»»
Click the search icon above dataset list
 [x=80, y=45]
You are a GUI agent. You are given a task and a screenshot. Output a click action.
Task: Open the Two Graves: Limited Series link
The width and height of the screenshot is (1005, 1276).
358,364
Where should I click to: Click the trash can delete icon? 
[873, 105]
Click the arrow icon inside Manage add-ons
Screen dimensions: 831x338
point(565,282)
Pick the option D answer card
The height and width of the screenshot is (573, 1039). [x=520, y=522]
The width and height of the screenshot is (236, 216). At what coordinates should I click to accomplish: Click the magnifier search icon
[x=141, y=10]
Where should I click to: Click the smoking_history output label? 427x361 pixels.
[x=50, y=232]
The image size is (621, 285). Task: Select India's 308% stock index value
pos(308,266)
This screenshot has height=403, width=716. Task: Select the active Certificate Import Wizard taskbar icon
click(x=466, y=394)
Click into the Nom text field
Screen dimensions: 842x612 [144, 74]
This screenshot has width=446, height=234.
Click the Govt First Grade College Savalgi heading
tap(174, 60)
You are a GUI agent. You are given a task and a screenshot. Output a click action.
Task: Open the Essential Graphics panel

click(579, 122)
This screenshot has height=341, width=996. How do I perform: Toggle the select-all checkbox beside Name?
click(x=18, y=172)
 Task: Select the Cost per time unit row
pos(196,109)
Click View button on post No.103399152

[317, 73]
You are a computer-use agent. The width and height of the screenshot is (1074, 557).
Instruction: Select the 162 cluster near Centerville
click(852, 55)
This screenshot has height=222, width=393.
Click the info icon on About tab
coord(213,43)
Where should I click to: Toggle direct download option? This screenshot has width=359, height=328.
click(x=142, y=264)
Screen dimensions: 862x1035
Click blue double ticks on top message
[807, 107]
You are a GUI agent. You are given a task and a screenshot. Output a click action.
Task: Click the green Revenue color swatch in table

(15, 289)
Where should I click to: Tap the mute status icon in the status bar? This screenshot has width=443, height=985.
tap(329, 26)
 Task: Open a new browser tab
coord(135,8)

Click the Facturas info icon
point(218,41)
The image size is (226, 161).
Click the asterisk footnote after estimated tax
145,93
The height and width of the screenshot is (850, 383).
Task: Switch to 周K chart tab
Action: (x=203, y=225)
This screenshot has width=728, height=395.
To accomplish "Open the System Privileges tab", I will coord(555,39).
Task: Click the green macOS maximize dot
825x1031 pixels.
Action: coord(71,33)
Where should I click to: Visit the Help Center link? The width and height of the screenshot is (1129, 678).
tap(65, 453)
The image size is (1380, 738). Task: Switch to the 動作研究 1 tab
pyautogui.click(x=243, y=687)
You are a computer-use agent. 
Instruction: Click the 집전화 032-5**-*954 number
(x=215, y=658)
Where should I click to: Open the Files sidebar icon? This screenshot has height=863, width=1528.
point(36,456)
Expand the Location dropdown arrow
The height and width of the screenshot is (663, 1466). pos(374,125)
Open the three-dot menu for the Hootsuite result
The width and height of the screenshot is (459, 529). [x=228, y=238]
««
** Task instructions **
All of the records shown above should be reproduced exactly.

** Completed task **
Click the search icon above dataset list
 [x=80, y=45]
You are a GUI agent. You are given a task and a screenshot. Output a click action.
Task: Open the Two Graves: Limited Series link
The width and height of the screenshot is (1005, 1276).
358,364
Where should I click to: Click the trash can delete icon? 
[873, 105]
Click the arrow icon inside Manage add-ons
Screen dimensions: 831x338
point(565,282)
Pick the option D answer card
The height and width of the screenshot is (573, 1039). [x=520, y=522]
The width and height of the screenshot is (236, 216). At what coordinates should I click to accomplish: Click the magnifier search icon
[x=141, y=10]
Where should I click to: Click the smoking_history output label? 427x361 pixels.
[x=50, y=232]
The image size is (621, 285). Task: Select India's 308% stock index value
pos(308,266)
This screenshot has height=403, width=716. Task: Select the active Certificate Import Wizard taskbar icon
click(x=466, y=394)
Click into the Nom text field
Screen dimensions: 842x612 [144, 74]
This screenshot has width=446, height=234.
Click the Govt First Grade College Savalgi heading
tap(174, 60)
You are a GUI agent. You are given a task and a screenshot. Output a click action.
Task: Open the Essential Graphics panel

click(579, 122)
This screenshot has height=341, width=996. How do I perform: Toggle the select-all checkbox beside Name?
click(x=18, y=172)
 Task: Select the Cost per time unit row
pos(196,109)
Click View button on post No.103399152

[317, 73]
You are a computer-use agent. The width and height of the screenshot is (1074, 557).
Instruction: Select the 162 cluster near Centerville
click(852, 55)
This screenshot has height=222, width=393.
Click the info icon on About tab
coord(213,43)
Where should I click to: Toggle direct download option? This screenshot has width=359, height=328.
click(x=142, y=264)
Screen dimensions: 862x1035
Click blue double ticks on top message
[807, 107]
You are a GUI agent. You are given a task and a screenshot. Output a click action.
Task: Click the green Revenue color swatch in table

(15, 289)
Where should I click to: Tap the mute status icon in the status bar? This screenshot has width=443, height=985.
tap(329, 26)
 Task: Open a new browser tab
coord(135,8)

Click the Facturas info icon
point(218,41)
The image size is (226, 161).
Click the asterisk footnote after estimated tax
145,93
The height and width of the screenshot is (850, 383).
Task: Switch to 周K chart tab
Action: (x=203, y=225)
This screenshot has width=728, height=395.
To accomplish "Open the System Privileges tab", I will coord(555,39).
Task: Click the green macOS maximize dot
825x1031 pixels.
Action: coord(71,33)
Where should I click to: Visit the Help Center link? The width and height of the screenshot is (1129, 678).
tap(65, 453)
The image size is (1380, 738). Task: Switch to the 動作研究 1 tab
pyautogui.click(x=243, y=687)
You are a computer-use agent. 
Instruction: Click the 집전화 032-5**-*954 number
(x=215, y=658)
Where should I click to: Open the Files sidebar icon? This screenshot has height=863, width=1528.
point(36,456)
Expand the Location dropdown arrow
The height and width of the screenshot is (663, 1466). pos(374,125)
Open the three-dot menu for the Hootsuite result
The width and height of the screenshot is (459, 529). [x=228, y=238]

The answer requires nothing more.